Thursday, December 02, 2010
The Most Secret Experience
Of all experiences of the inner self, Kundalini is the most secret, the most protected. It is the most intimate, the most personal. One does not wish to speak of it because to do so is--as it were--to reveal sacred knowledge, to expose secrets divulged in private to oneself, the single listener. Kundalini brings us in direct confrontation with that which we are--our quintessential, fundamental self--that range of sensation and patterned feeling, the memory of which we long ago buried in the depths below consciousness, but which occasionally surfaced, briefly and in disguise, in moments of intense feeling.
But once reencountered, we know it (the tonos, the way of being) immediately as our very selves, the stranger we have yearned to meet, the god we have sought to know. It confirms the familiar assertion, so oftechallenged or denied--we and the god are one.
To describe the sensation of Kundalini is like delineating the course of sexual arousal. Can one adequately convey to another--in words--that which is experienced in the realm of pure sensation? I think not. It is personal, unique, part of the individual repertoire of response. By listening to my account of my experience, you may, possibly, relate it to something in your own sphere and judge it to be similar or not. But you can never know the true quality of my subjective response unless you become me, or, like a spirit, enter my system in order to taste with my mouth, sense with my nerves.
But Kundalini is far more than a sensation. It is at once an awakening, a recognition, and a call. The awakening is into awareness of that which before was merely reputed, but is now confirmed. The recognition is of an inner process and response at once new and familiar, whether from this life or another. The call is to deal with it, integrate it, and then carry its energy forward into a new enterprise. To ignore it is to turn one’s back on god.

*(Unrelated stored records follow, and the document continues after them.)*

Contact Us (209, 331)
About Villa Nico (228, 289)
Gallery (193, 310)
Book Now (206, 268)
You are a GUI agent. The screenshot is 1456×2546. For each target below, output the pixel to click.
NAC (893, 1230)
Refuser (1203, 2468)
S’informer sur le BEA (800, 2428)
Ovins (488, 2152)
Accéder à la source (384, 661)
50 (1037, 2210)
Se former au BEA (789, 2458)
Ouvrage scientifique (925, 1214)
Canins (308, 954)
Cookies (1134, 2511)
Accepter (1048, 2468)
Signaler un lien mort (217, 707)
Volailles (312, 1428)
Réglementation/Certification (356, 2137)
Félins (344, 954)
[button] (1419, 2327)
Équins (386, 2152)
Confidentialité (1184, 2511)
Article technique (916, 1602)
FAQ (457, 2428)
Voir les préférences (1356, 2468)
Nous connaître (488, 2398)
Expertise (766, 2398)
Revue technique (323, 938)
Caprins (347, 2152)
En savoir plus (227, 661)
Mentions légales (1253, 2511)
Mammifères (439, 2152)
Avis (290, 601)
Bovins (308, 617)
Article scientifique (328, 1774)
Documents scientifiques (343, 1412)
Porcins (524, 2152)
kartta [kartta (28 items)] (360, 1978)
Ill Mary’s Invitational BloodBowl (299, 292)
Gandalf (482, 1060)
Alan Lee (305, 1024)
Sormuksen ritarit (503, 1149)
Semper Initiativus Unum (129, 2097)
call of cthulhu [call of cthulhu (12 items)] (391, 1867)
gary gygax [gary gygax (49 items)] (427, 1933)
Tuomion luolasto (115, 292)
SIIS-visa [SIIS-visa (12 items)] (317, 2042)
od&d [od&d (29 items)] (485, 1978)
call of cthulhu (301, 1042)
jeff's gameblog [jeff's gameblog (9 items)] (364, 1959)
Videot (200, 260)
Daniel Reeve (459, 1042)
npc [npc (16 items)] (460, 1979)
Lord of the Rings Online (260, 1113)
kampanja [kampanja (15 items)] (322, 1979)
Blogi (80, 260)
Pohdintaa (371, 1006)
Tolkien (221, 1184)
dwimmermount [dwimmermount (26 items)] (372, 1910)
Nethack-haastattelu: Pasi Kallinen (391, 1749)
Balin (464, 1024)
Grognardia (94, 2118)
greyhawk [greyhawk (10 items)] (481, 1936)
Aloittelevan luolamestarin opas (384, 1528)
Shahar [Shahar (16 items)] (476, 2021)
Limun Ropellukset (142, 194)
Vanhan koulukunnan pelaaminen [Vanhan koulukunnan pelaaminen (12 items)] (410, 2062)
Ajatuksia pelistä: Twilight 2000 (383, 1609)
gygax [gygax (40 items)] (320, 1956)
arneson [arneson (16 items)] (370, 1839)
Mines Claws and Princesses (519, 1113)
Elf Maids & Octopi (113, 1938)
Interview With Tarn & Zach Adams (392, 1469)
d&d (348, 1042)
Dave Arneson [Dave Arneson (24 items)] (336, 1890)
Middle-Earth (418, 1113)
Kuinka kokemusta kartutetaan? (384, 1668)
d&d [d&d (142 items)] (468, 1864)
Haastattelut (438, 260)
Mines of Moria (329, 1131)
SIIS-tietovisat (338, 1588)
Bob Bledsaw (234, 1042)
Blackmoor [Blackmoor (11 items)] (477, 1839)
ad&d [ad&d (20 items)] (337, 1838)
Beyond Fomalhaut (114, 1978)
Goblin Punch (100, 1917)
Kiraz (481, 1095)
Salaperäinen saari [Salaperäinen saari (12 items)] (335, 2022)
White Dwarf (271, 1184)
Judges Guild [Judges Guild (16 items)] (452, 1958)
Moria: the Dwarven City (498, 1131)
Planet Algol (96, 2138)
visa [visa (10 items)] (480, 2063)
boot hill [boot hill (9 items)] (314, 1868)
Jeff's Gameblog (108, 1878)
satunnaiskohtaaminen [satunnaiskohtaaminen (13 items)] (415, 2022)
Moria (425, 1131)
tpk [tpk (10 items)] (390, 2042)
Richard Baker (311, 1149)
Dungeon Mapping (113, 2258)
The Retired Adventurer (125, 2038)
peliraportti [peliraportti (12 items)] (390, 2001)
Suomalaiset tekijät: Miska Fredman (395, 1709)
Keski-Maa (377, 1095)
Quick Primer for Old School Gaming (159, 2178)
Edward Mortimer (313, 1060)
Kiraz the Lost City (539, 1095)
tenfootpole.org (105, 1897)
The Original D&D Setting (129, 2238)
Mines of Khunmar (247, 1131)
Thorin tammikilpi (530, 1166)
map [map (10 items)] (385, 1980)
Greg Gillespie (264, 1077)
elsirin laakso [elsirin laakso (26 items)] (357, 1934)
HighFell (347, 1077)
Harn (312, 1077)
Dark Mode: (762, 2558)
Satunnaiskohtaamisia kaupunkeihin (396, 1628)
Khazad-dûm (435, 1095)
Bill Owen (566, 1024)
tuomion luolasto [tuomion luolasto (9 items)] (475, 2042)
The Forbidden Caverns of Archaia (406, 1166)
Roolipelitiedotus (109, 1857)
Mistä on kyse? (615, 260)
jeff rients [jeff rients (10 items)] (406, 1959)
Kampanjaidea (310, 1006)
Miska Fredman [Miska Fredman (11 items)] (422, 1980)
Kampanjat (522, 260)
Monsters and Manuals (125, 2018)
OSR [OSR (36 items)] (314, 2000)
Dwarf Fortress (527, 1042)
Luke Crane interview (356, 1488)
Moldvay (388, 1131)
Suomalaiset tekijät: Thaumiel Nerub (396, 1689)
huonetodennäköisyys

How meagre is our vocabulary when we refer to pleasurable physical/mental experience. We can speak of what is joyous, blissful, rapturous, ecstatic, orgasmic, even. But after that, words fail. To know more, we must enter the realm of experience, for knowledge can come only from the event, not from its descriptors. The account of the experience is like a report relayed to the back lines from advance scouts up ahead. The description of the mountain is not the same as being one with the mountain. To know the mountain, one must go into its presence and fuse with that which it is.